Abu Hanifah hidup di zaman pamerintahan kerajaan Umawiyah dan pemerintahan Abbasiyah. Ia lahir di sebuah desa di wilayah pemerintahan Abdullah bin Marwan dan beliau meninggal dunia pada masa khalifah Abu Ja’far Al-Mansur.

Ketika hidupnya ia dapat mengikuti bermacam-macam pertumbuhan dan perkembangan ilmu pengetahuan baik di bidang ilmu politik maupun timbulnya agama. Zaman ini memang terkenal sebagai zaman politik, agama dan ideologi-ideologi atau isme-isme.

Waktu terjadi penggantian pemerintahan Umawiyyah pada raja ‘Adhudh, timbullah fitnah dan kekacauan di dalam negeri. Seruan kaum (Nationalist) Arab kelihatan dengan nyata dan begitu juga unsur-unsur yang anti pada bangsa asing.

Tekanan-tekanan yang kuat terhadap pemerintah terjadi, sehingga bermacam-macam hal telah timbul. Sering kedengaran isu-isu begitu juga siksaan terhadap keluarga Rasulullah telah terjadi.

Ketika pemerintahan Abbasiyyah ia dapat mengikuti perselisihan hebat antara mereka yang pro-Abbasiyyah dan yang pro-Umawiyyah.

Bermacam-macam agama dan ideologi telah timbul. Penerjemah buku-buku menyebabkan pertalian Islam dengan falsafah Yunani (Greek Tua) lebih luas dan begitu juga dengan ideologi Persi dan Hindu.

Ia hidup dalam satu masyarakat yang kacau balau disebabkan penduduk waktu itu terdiri dari berbagai suku bangsa seperti Arab, Asing (bukan Arab) Persi dan Romawi.

Kehidupan yang rukun dan damai jauh sekali, pihak yang kaya bertindak sesukanya dan penindasan dan perbudakan menjadi kebiasaan.

Setelah kekayaan meliputi hampir seluruh negeri Arab, pengaruh kebendaan (material) mulai nampak dan merasuk di segenap kehidupan.
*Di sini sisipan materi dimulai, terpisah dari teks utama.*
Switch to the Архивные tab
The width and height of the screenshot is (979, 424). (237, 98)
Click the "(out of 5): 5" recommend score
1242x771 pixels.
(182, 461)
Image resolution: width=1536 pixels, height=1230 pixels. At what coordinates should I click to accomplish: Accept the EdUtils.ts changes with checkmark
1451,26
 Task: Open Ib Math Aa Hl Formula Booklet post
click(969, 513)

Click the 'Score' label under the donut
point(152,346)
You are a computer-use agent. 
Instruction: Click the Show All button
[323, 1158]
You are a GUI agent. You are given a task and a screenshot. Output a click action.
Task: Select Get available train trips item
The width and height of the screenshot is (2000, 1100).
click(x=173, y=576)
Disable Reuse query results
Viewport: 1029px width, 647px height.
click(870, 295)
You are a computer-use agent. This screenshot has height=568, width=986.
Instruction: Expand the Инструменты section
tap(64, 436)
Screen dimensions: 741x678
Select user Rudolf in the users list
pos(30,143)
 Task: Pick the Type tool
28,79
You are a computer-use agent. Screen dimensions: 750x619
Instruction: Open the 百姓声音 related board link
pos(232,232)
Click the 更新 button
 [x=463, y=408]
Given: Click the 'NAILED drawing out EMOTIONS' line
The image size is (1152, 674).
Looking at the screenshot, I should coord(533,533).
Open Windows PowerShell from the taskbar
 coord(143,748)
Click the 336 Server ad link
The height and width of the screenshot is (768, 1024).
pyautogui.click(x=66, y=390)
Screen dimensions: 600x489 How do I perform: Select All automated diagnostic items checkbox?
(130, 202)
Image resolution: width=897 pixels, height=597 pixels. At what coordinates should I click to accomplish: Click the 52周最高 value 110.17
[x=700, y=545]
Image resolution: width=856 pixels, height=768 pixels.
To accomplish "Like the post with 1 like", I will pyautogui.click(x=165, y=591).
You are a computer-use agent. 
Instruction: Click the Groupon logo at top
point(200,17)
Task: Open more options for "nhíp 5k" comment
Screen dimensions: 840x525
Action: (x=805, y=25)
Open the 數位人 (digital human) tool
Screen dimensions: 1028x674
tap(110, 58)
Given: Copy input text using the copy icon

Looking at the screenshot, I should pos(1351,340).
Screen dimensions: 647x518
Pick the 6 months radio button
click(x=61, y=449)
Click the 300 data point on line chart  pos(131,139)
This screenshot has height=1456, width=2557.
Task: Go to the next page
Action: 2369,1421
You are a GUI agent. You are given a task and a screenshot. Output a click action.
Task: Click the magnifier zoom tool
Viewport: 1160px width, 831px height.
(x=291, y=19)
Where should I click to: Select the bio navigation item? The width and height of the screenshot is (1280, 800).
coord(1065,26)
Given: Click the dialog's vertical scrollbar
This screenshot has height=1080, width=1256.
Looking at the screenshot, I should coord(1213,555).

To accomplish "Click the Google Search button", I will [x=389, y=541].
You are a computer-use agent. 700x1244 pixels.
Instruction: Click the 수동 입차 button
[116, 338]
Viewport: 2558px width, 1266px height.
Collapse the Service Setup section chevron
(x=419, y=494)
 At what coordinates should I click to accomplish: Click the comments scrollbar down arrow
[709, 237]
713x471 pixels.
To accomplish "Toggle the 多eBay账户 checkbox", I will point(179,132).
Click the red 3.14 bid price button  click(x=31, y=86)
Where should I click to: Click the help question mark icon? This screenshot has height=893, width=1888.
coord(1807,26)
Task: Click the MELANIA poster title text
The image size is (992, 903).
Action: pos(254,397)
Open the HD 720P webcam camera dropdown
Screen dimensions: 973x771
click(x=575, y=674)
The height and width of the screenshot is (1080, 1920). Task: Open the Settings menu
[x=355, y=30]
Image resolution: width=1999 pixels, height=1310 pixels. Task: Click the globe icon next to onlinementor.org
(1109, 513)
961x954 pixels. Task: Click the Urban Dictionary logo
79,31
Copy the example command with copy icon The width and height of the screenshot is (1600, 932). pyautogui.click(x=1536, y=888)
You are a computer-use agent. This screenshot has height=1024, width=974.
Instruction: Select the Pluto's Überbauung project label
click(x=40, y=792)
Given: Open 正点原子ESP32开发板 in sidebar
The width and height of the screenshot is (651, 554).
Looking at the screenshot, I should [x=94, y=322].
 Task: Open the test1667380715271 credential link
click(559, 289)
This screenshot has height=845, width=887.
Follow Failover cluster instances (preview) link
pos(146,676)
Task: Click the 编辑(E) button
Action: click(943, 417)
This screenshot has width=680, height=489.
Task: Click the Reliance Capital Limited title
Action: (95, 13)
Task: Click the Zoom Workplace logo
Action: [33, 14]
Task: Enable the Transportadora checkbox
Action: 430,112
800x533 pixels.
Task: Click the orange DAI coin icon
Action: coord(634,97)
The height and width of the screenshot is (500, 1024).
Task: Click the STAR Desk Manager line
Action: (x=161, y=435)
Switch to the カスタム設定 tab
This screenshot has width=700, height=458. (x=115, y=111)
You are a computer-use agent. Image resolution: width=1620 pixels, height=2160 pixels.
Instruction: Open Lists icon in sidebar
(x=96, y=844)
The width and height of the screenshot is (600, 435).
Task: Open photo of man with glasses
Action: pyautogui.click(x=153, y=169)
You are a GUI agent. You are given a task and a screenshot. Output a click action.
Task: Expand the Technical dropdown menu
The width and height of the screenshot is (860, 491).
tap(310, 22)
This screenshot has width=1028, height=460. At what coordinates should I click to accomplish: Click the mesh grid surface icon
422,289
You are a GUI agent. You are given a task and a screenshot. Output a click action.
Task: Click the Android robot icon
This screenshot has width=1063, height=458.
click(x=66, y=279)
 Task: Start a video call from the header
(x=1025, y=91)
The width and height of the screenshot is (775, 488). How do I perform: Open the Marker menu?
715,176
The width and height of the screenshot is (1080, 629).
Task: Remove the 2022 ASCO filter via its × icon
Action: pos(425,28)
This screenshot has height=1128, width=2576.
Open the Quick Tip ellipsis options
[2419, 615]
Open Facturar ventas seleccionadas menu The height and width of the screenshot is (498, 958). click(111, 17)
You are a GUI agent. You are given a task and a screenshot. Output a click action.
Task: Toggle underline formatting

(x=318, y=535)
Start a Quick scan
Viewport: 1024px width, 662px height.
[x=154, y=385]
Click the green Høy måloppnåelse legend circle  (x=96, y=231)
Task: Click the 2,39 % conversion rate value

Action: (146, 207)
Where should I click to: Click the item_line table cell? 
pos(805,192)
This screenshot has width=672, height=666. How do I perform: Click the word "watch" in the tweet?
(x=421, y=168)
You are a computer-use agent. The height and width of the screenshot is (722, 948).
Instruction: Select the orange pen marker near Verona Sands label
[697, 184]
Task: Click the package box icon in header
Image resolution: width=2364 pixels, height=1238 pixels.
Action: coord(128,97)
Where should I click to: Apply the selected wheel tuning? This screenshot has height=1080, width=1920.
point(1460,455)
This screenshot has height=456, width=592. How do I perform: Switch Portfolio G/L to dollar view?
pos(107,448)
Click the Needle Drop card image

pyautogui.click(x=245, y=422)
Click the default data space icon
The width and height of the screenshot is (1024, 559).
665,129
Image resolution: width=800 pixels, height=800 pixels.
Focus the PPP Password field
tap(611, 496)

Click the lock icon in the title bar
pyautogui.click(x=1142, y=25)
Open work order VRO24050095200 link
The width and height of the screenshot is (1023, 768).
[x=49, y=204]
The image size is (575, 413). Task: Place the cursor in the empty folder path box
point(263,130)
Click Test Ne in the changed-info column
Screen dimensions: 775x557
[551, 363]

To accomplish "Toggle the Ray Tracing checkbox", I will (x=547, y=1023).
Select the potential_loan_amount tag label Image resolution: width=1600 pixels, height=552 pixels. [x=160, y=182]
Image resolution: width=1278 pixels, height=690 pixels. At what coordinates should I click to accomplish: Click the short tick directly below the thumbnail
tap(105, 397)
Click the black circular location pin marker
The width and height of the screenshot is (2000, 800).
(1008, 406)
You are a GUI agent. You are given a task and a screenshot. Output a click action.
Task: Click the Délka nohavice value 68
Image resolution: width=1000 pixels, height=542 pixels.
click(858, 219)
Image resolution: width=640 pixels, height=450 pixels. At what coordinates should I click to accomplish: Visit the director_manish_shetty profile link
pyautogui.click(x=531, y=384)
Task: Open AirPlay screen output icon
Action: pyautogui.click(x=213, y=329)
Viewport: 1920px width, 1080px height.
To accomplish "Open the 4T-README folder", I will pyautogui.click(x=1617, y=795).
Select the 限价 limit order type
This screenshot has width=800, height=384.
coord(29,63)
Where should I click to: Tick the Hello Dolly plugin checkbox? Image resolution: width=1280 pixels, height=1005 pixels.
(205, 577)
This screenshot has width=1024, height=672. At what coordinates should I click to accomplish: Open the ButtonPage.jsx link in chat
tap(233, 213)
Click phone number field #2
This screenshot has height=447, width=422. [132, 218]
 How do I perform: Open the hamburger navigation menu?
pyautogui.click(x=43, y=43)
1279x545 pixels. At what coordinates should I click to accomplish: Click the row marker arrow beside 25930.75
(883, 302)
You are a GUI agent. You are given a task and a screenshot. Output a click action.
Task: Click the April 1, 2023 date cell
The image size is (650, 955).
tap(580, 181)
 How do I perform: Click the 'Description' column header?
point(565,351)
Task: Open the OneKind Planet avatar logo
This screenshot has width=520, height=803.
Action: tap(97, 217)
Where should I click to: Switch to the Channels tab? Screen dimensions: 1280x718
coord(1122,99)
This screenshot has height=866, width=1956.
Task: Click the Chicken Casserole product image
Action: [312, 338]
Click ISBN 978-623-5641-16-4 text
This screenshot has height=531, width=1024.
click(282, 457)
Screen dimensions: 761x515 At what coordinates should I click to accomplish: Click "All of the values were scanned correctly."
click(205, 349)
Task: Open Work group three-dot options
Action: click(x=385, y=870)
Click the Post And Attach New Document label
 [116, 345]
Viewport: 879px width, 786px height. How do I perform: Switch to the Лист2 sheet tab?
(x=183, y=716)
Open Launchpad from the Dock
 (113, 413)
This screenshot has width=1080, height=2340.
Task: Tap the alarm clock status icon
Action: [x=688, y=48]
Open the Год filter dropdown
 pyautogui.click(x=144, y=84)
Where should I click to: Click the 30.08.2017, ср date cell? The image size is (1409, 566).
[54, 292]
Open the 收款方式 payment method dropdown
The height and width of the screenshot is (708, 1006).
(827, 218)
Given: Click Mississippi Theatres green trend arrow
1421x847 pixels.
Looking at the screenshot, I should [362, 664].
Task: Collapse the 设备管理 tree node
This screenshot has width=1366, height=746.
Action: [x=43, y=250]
Percobaan hendak menyatukan antara nas-nas agama dengan kehidupan sekular mulai timbul sebab itu timbul dua cara dalam memahami ayat-ayat Quran dan hadits-hadits Rasulullah.

Pertama : Berpegang kepada ayat atau hadits yang ada tanpa penambahan apapun.

Kedua : menggunakan akal sebagai tambahan dalam menafsirkan ayat-ayat Quran atau hadits yang ada kekeliruan (mutasyabihat).

Abu Hanifah hidup di kala Baghdad (ibu kota negara Irak) di mana perkembangan ilmu pengetahuan sangat pesat. Keadaan tersebut menyebabkan Irak terkenal sebagai pusat suku-suku ahli pikir dan dari situasi itu beliau juga banyak terpengaruh kepada paham-paham ahli pikir tersebut.